Cumplir con los objetivos de entrenamiento, demostración y aplicación de capacidades y habilidades de combate, comprobar el alistamiento operacional y trabajar la interoperabilidad de las unidades de operaciones especiales y de sostenimiento del Ejército de Chile, fueron algunas de las principales tareas planificadas para la fase de ejecución del ejercicio Estrella Austral.

La magnitud y alcance de esta versión, lo convirtió en el más grande de Latinoamérica en su tipo, reuniendo a más de 1.700 hombres y mujeres, operadores especiales de Chile, Estados Unidos y España donde la participación de las Fuerzas Armadas y, en especial del Ejército de Chile fue protagónica, ya que más de 800 integrantes  –entre operadores de fuerzas especiales y personal logístico y administrativo involucrados directamente– se desplegaron entre Antofagasta y Punta Arenas, para el desarrollo de esta fase.

En los más de 3.000 kilómetros de escenario del ejercicio, el Ejército de Chile, desplegó íntegramente a las unidades del Comando de Operaciones Especiales como son, la Brigada de Operaciones Especiales “Lautaro”, Brigada de Aviación y Brigada de Inteligencia, como también unidades de sostenimiento, a lo largo del territorio nacional, las cuales permitieron trasladar más de 220.000 toneladas en equipamiento y recorrer más de 106.708 kilómetros. Todo este esfuerzo se realizó con el fin de coordinar y ejecutar este ejercicio internacional que se desarrolla desde 2007, de manera conjunta con la Armada, la Fuerza Aérea y combinado con Estados Unidos y España.

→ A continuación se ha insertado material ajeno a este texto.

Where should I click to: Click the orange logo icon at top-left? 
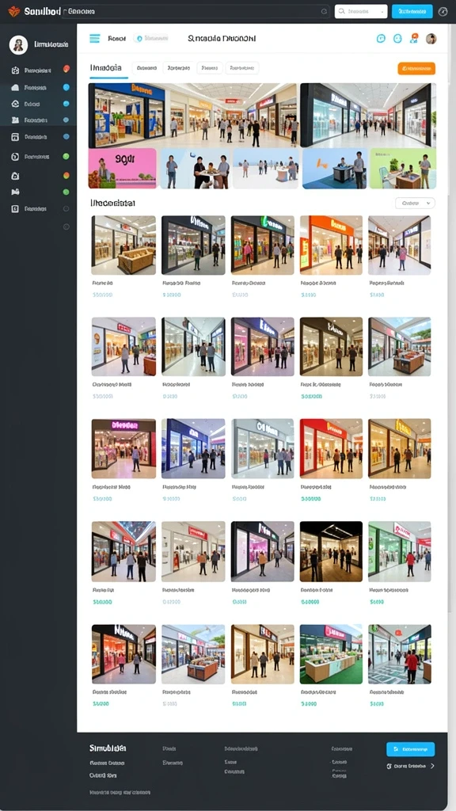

Rancagua fue el centro de las operaciones conjuntas entre las Fuerzas Armadas de Chile y los países amigos. Desde la Región del Libertador Bernardo O’Higgins (BAVE), las operaciones terrestres, marítimas y aéreas fueron coordinadas y conducidas por el Puesto de Mando y Dirección del ejercicio, el cual incrementó la interoperabilidad táctica en el marco de la cooperación internacional y contribución a la política exterior del Estado.

Fuente e imágenes: Ejército de Chile.